*Do this*.
Please copy out the material below word for word, in full.

[Material from a data source]
.....

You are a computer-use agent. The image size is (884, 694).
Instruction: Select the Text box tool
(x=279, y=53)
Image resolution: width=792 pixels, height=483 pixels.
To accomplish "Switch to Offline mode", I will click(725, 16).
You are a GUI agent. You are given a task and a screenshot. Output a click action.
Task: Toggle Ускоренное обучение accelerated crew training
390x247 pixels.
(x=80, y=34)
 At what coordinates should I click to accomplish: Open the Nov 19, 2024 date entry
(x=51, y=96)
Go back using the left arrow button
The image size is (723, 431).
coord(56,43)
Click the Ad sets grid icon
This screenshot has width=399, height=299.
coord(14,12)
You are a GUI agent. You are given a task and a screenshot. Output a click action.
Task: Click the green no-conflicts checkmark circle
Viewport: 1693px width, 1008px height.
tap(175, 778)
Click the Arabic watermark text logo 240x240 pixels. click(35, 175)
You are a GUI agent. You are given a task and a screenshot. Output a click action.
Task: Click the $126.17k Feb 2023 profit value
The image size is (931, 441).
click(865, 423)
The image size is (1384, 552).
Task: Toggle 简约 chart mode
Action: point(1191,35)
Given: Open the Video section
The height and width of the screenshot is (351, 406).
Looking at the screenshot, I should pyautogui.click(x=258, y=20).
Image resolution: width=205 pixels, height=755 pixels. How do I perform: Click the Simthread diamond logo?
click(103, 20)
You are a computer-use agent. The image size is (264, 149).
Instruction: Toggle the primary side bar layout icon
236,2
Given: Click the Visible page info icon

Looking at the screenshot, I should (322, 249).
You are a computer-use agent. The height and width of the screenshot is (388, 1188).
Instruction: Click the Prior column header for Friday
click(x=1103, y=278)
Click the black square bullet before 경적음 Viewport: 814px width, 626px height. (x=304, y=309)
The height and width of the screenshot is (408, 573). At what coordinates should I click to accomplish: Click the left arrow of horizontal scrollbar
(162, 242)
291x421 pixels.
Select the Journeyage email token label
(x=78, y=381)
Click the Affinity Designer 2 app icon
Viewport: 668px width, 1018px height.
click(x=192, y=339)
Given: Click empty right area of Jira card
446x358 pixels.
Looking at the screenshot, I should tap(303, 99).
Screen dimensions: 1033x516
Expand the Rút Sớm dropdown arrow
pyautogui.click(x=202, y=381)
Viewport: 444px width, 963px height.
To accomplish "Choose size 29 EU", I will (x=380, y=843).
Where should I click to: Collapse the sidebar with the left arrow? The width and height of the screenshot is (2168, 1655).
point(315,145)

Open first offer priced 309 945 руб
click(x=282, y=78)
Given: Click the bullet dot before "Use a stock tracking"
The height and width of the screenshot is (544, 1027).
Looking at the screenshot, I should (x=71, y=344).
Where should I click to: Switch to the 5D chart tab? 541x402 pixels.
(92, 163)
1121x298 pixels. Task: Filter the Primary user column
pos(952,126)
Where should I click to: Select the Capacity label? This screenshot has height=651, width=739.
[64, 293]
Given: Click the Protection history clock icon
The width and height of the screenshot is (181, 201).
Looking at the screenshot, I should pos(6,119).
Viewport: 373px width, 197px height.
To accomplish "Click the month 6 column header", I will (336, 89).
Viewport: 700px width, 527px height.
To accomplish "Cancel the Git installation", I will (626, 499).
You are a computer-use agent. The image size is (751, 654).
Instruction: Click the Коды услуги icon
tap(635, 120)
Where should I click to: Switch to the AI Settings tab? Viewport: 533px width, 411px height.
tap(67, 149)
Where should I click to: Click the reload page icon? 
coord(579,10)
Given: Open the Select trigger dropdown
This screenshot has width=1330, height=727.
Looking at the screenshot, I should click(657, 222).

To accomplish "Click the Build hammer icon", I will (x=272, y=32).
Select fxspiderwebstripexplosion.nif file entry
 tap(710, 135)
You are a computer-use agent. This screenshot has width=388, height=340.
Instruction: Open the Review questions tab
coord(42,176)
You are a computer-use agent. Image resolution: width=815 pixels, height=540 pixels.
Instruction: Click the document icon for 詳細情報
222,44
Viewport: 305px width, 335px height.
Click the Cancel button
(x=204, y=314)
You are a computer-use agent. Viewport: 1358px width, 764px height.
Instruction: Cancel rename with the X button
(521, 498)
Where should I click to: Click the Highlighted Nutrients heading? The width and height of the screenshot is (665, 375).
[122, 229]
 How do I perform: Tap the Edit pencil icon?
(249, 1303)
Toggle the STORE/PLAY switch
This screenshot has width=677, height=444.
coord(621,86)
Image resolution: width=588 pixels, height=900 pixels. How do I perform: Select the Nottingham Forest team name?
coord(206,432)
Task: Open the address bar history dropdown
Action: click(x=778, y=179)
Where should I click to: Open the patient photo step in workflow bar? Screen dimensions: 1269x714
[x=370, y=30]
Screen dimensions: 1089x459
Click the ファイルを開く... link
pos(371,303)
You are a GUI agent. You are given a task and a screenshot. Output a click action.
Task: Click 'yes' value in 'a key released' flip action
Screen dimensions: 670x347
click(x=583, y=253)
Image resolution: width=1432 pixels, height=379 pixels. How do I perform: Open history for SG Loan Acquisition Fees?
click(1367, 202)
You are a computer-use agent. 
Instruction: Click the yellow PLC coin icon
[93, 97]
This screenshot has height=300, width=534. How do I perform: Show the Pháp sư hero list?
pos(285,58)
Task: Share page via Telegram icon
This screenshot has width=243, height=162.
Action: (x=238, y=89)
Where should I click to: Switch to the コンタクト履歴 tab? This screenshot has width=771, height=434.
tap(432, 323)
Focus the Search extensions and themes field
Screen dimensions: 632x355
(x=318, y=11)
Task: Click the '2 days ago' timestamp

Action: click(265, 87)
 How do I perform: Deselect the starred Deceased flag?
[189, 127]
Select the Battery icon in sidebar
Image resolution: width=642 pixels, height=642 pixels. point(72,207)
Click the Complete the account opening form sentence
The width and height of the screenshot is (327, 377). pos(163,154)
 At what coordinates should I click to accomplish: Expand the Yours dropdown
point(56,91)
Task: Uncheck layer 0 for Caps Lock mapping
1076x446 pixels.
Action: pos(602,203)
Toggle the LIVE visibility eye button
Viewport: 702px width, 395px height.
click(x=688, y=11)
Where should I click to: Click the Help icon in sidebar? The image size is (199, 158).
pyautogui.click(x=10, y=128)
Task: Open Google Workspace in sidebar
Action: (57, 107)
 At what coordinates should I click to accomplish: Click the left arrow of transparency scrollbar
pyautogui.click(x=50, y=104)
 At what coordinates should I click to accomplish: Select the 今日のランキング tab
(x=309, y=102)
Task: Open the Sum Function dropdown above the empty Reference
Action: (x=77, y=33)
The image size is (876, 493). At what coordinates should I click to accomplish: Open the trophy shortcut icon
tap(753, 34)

.....

*Exercise answer*.
You are a computer-use agent. The image size is (884, 694).
Instruction: Select the Text box tool
(x=279, y=53)
Image resolution: width=792 pixels, height=483 pixels.
To accomplish "Switch to Offline mode", I will click(725, 16).
You are a GUI agent. You are given a task and a screenshot. Output a click action.
Task: Toggle Ускоренное обучение accelerated crew training
390x247 pixels.
(x=80, y=34)
 At what coordinates should I click to accomplish: Open the Nov 19, 2024 date entry
(x=51, y=96)
Go back using the left arrow button
The image size is (723, 431).
coord(56,43)
Click the Ad sets grid icon
This screenshot has width=399, height=299.
coord(14,12)
You are a GUI agent. You are given a task and a screenshot. Output a click action.
Task: Click the green no-conflicts checkmark circle
Viewport: 1693px width, 1008px height.
tap(175, 778)
Click the Arabic watermark text logo 240x240 pixels. click(35, 175)
You are a GUI agent. You are given a task and a screenshot. Output a click action.
Task: Click the $126.17k Feb 2023 profit value
The image size is (931, 441).
click(865, 423)
The image size is (1384, 552).
Task: Toggle 简约 chart mode
Action: point(1191,35)
Given: Open the Video section
The height and width of the screenshot is (351, 406).
Looking at the screenshot, I should pyautogui.click(x=258, y=20).
Image resolution: width=205 pixels, height=755 pixels. How do I perform: Click the Simthread diamond logo?
click(103, 20)
You are a computer-use agent. The image size is (264, 149).
Instruction: Toggle the primary side bar layout icon
236,2
Given: Click the Visible page info icon

Looking at the screenshot, I should (322, 249).
You are a computer-use agent. The height and width of the screenshot is (388, 1188).
Instruction: Click the Prior column header for Friday
click(x=1103, y=278)
Click the black square bullet before 경적음 Viewport: 814px width, 626px height. (x=304, y=309)
The height and width of the screenshot is (408, 573). At what coordinates should I click to accomplish: Click the left arrow of horizontal scrollbar
(162, 242)
291x421 pixels.
Select the Journeyage email token label
(x=78, y=381)
Click the Affinity Designer 2 app icon
Viewport: 668px width, 1018px height.
click(x=192, y=339)
Given: Click empty right area of Jira card
446x358 pixels.
Looking at the screenshot, I should tap(303, 99).
Screen dimensions: 1033x516
Expand the Rút Sớm dropdown arrow
pyautogui.click(x=202, y=381)
Viewport: 444px width, 963px height.
To accomplish "Choose size 29 EU", I will (x=380, y=843).
Where should I click to: Collapse the sidebar with the left arrow? The width and height of the screenshot is (2168, 1655).
point(315,145)

Open first offer priced 309 945 руб
click(x=282, y=78)
Given: Click the bullet dot before "Use a stock tracking"
The height and width of the screenshot is (544, 1027).
Looking at the screenshot, I should (x=71, y=344).
Where should I click to: Switch to the 5D chart tab? 541x402 pixels.
(92, 163)
1121x298 pixels. Task: Filter the Primary user column
pos(952,126)
Where should I click to: Select the Capacity label? This screenshot has height=651, width=739.
[64, 293]
Given: Click the Protection history clock icon
The width and height of the screenshot is (181, 201).
Looking at the screenshot, I should pos(6,119).
Viewport: 373px width, 197px height.
To accomplish "Click the month 6 column header", I will (336, 89).
Viewport: 700px width, 527px height.
To accomplish "Cancel the Git installation", I will (626, 499).
You are a computer-use agent. The image size is (751, 654).
Instruction: Click the Коды услуги icon
tap(635, 120)
Where should I click to: Switch to the AI Settings tab? Viewport: 533px width, 411px height.
tap(67, 149)
Where should I click to: Click the reload page icon? 
coord(579,10)
Given: Open the Select trigger dropdown
This screenshot has width=1330, height=727.
Looking at the screenshot, I should click(657, 222).

To accomplish "Click the Build hammer icon", I will (x=272, y=32).
Select fxspiderwebstripexplosion.nif file entry
 tap(710, 135)
You are a computer-use agent. This screenshot has width=388, height=340.
Instruction: Open the Review questions tab
coord(42,176)
You are a computer-use agent. Image resolution: width=815 pixels, height=540 pixels.
Instruction: Click the document icon for 詳細情報
222,44
Viewport: 305px width, 335px height.
Click the Cancel button
(x=204, y=314)
You are a computer-use agent. Viewport: 1358px width, 764px height.
Instruction: Cancel rename with the X button
(521, 498)
Where should I click to: Click the Highlighted Nutrients heading? The width and height of the screenshot is (665, 375).
[122, 229]
 How do I perform: Tap the Edit pencil icon?
(249, 1303)
Toggle the STORE/PLAY switch
This screenshot has width=677, height=444.
coord(621,86)
Image resolution: width=588 pixels, height=900 pixels. How do I perform: Select the Nottingham Forest team name?
coord(206,432)
Task: Open the address bar history dropdown
Action: click(x=778, y=179)
Where should I click to: Open the patient photo step in workflow bar? Screen dimensions: 1269x714
[x=370, y=30]
Screen dimensions: 1089x459
Click the ファイルを開く... link
pos(371,303)
You are a GUI agent. You are given a task and a screenshot. Output a click action.
Task: Click 'yes' value in 'a key released' flip action
Screen dimensions: 670x347
click(x=583, y=253)
Image resolution: width=1432 pixels, height=379 pixels. How do I perform: Open history for SG Loan Acquisition Fees?
click(1367, 202)
You are a computer-use agent. 
Instruction: Click the yellow PLC coin icon
[93, 97]
This screenshot has height=300, width=534. How do I perform: Show the Pháp sư hero list?
pos(285,58)
Task: Share page via Telegram icon
This screenshot has width=243, height=162.
Action: (x=238, y=89)
Where should I click to: Switch to the コンタクト履歴 tab? This screenshot has width=771, height=434.
tap(432, 323)
Focus the Search extensions and themes field
Screen dimensions: 632x355
(x=318, y=11)
Task: Click the '2 days ago' timestamp

Action: click(265, 87)
 How do I perform: Deselect the starred Deceased flag?
[189, 127]
Select the Battery icon in sidebar
Image resolution: width=642 pixels, height=642 pixels. point(72,207)
Click the Complete the account opening form sentence
The width and height of the screenshot is (327, 377). pos(163,154)
 At what coordinates should I click to accomplish: Expand the Yours dropdown
point(56,91)
Task: Uncheck layer 0 for Caps Lock mapping
1076x446 pixels.
Action: pos(602,203)
Toggle the LIVE visibility eye button
Viewport: 702px width, 395px height.
click(x=688, y=11)
Where should I click to: Click the Help icon in sidebar? The image size is (199, 158).
pyautogui.click(x=10, y=128)
Task: Open Google Workspace in sidebar
Action: (57, 107)
 At what coordinates should I click to accomplish: Click the left arrow of transparency scrollbar
pyautogui.click(x=50, y=104)
 At what coordinates should I click to accomplish: Select the 今日のランキング tab
(x=309, y=102)
Task: Open the Sum Function dropdown above the empty Reference
Action: (x=77, y=33)
The image size is (876, 493). At what coordinates should I click to accomplish: Open the trophy shortcut icon
tap(753, 34)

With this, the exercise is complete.